Legendary rock band’s last surviving member dies in Upstate NY at 87

The last surviving member of a legendary rock band has died in Upstate New York at age 87.

Garth Hudson, who played the organ, accordion, saxophone and other instruments in The Band, died Tuesday morning, according to the Toronto Star. A cause of death was not announced, but his estate executor said he “passed away peacefully in his sleep” at a nursing home in The Band’s longtime home base of Woodstock, N.Y.

According to Variety, Hudson was known as the quiet member of the group that began as the Hawks, a backup band for rockabilly singer Ronnie Hawkins. Hudson supported Bob Dylan on his first rock tour in 1966 and served as the recording engineer for their legendary “basement tapes” in West Saugerties.

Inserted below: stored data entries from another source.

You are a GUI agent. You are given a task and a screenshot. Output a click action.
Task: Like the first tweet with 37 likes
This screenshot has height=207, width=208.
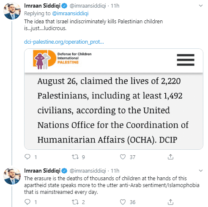[x=123, y=157]
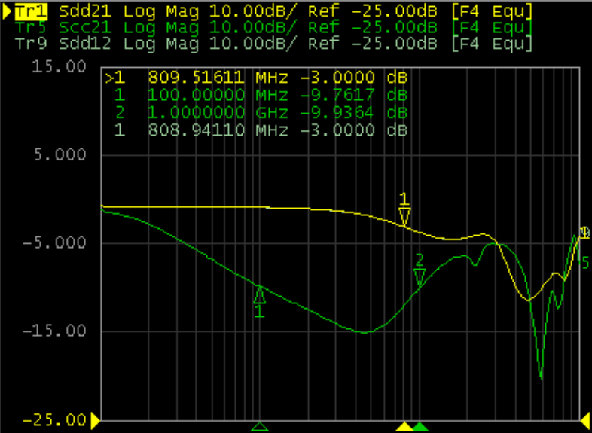The image size is (592, 433).
Task: Click yellow filled triangle on bottom axis
Action: [x=405, y=427]
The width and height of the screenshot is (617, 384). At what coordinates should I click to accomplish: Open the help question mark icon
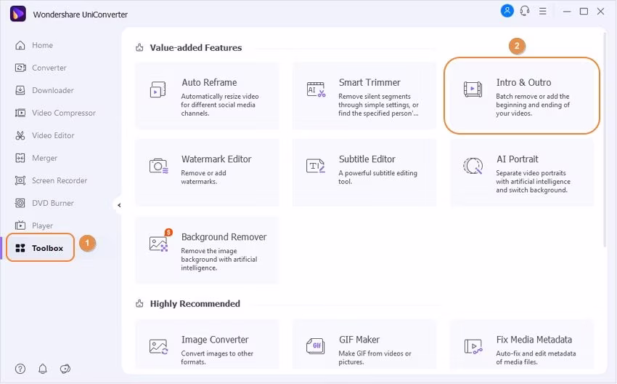20,369
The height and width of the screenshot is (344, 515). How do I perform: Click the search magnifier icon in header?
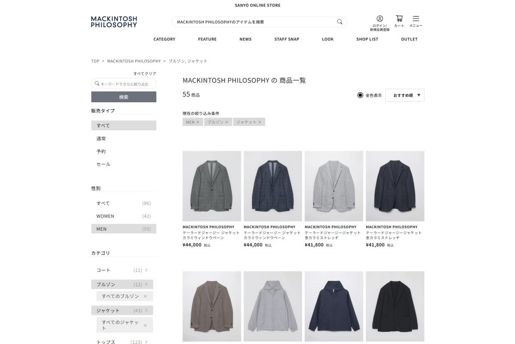(339, 22)
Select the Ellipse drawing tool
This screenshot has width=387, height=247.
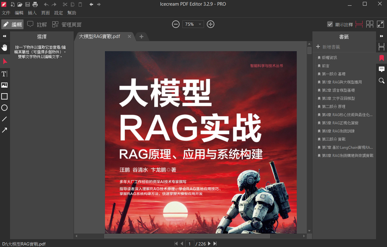(4, 108)
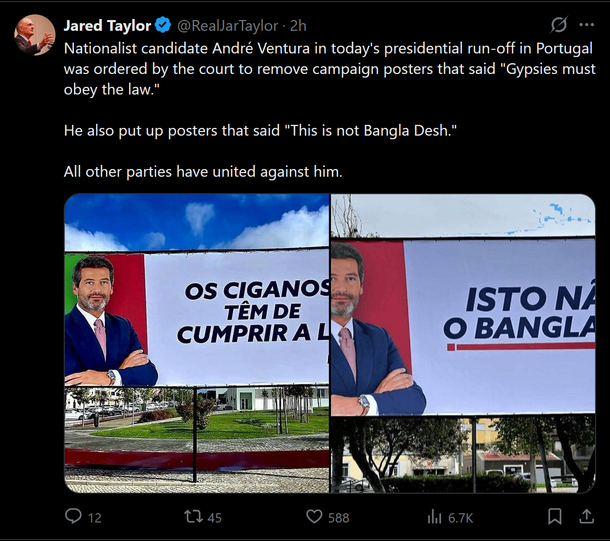Open the left "OS CIGANOS" billboard image
This screenshot has height=541, width=610.
tap(196, 343)
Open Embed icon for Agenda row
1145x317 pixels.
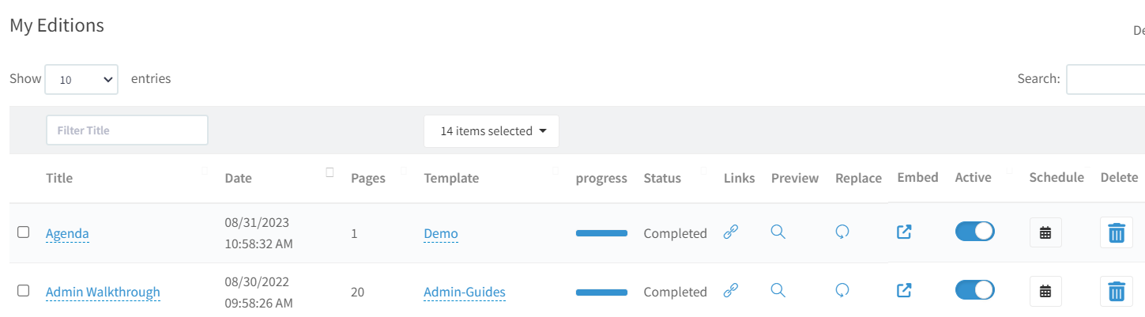pyautogui.click(x=905, y=232)
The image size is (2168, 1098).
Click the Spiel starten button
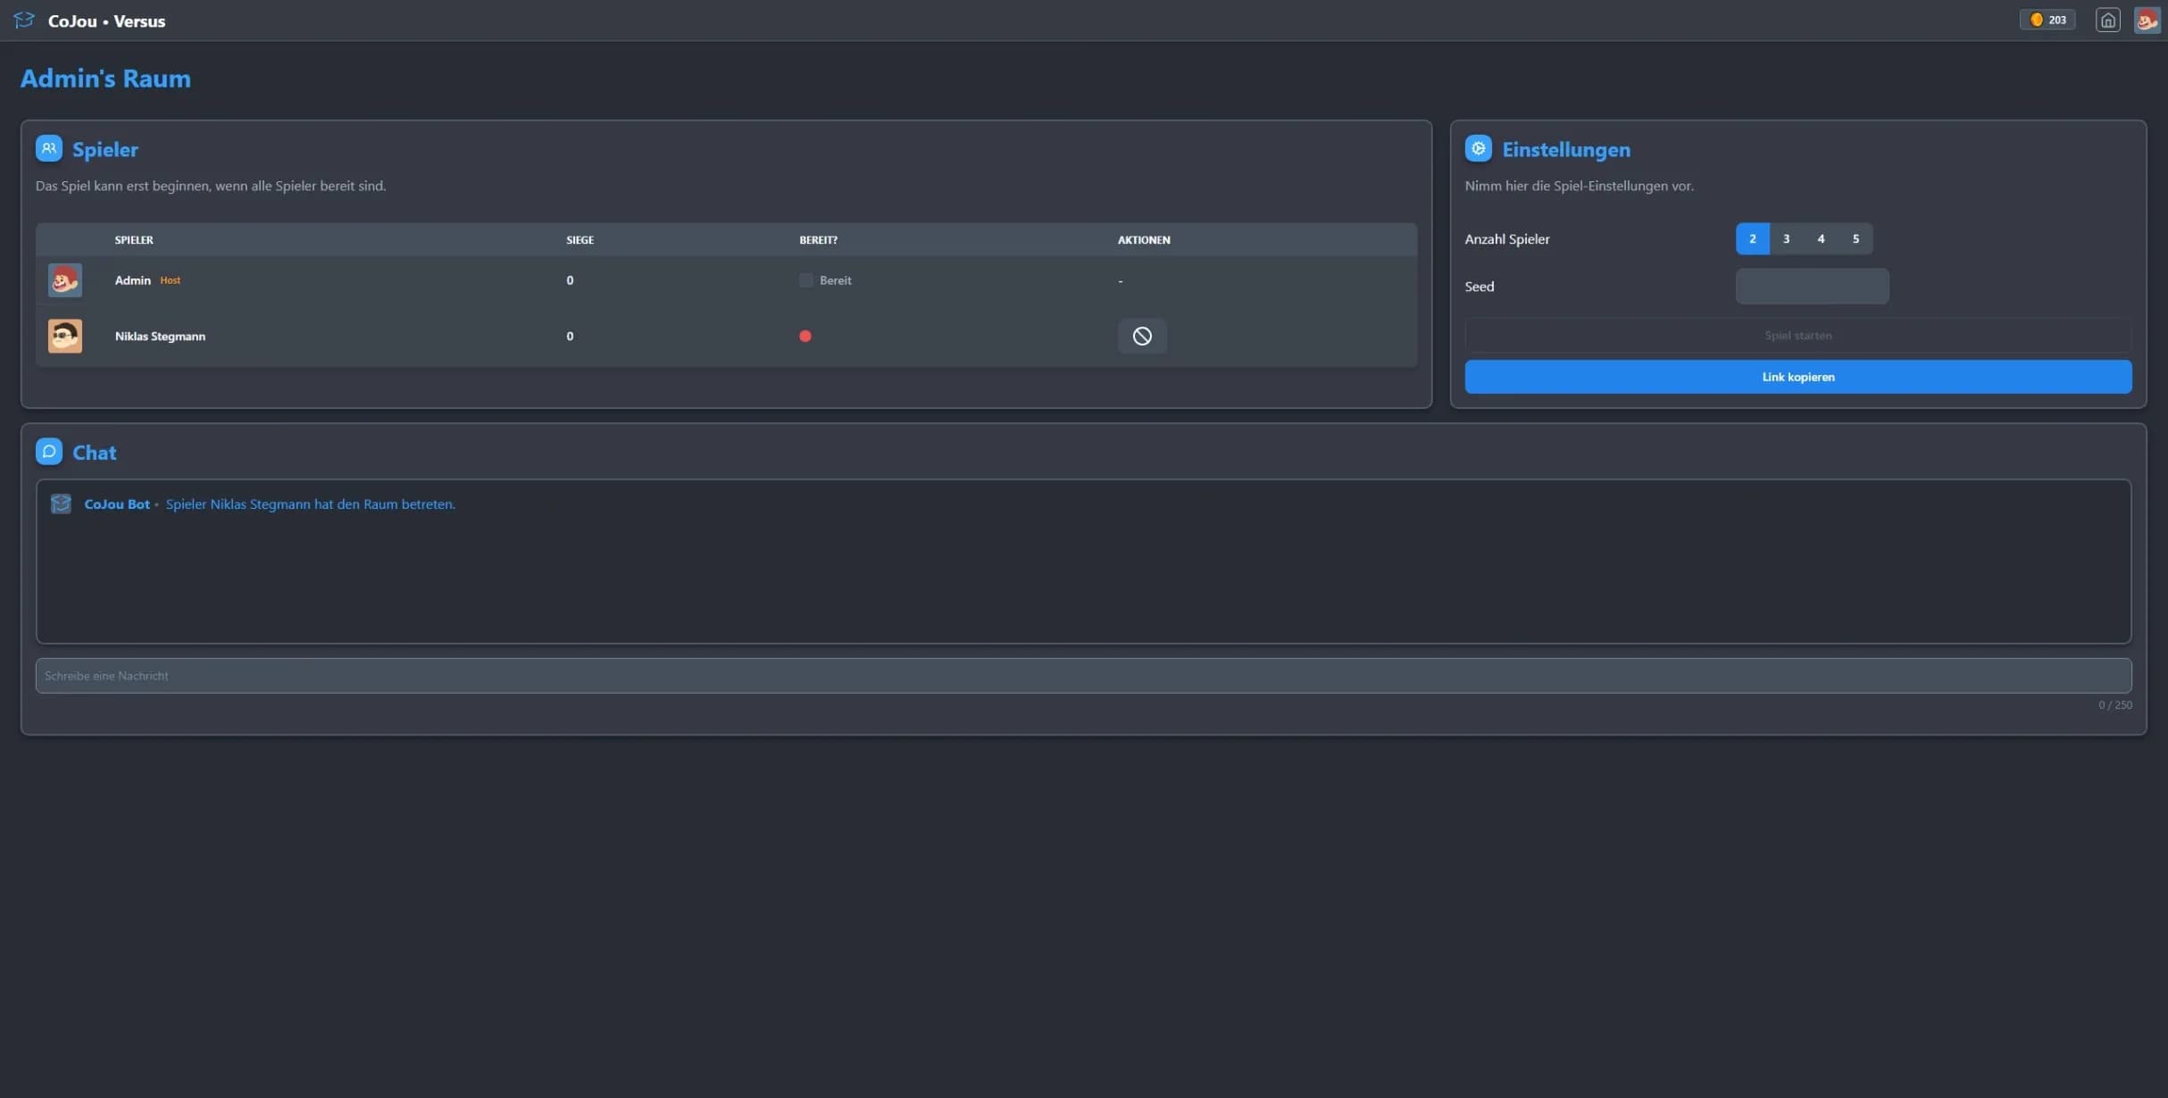tap(1798, 336)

Hudson, guitarist Robbie Robertson, bassist-singer Rick Danko, pianist Richard Manuel and drummer-singer Levon Helm formed The Band and released their first album, “Music from Big Pink,” partly based on those tapes with Dylan. The 1968 release featured “The Weight” and “I Shall Be Released,” while other songs were released in 1975 as “The Basement Tapes” with Dylan and The Band.

Hudson was a talented musician who played the organ, piano, keyboards, clavinet, soprano and tenor saxophones, but was reportedly the only member who never contributed vocals to The Band on stage or on records. He rarely stood out, except for the lengthy Bach-inspired introduction to “Chest Fever,” known in concerts as “The Genetic Method.”

Levon Helm, Garth Hudson and Rick Danko performing with The Band at the Capitol Theater in Passaic, New Jersey on October 21, 1983. (Photo by Ebet Roberts/Redferns via Getty Images)Redferns

Hudson, an Ontario native, was inducted into the Canadian Music Hall of Fame in 1989 and the Rock and Roll Hall of Fame in 1994, both as a member of The Band. He was also part of the all-star lineup at “The Last Waltz,” The Band’s 1976 farewell concert filmed by Martin Scorsese with guest performers like Dylan, Hawkins, Eric Clapton, Neil Young, Ringo Starr, Joni Mitchell, Muddy Waters, and Dr. John.

Outside of The Band, Hudson performed as a solo artist and with notables like Elton John, Neko Case, Teddy Thompson, and his own 12-piece band The Best! with his wife Maud Hudson, who died in 2022.

Robertson, who died in 2023, praised Garth Hudson in his 2016 memoir “Testimony.”

“He played brilliantly, in a more complex way than anybody we had ever jammed with,” he wrote. “Most of us had just picked up our instruments as kids and plowed ahead, but Garth was classically trained and could find musical avenues on the keyboard we didn’t know existed. It impressed us deeply.”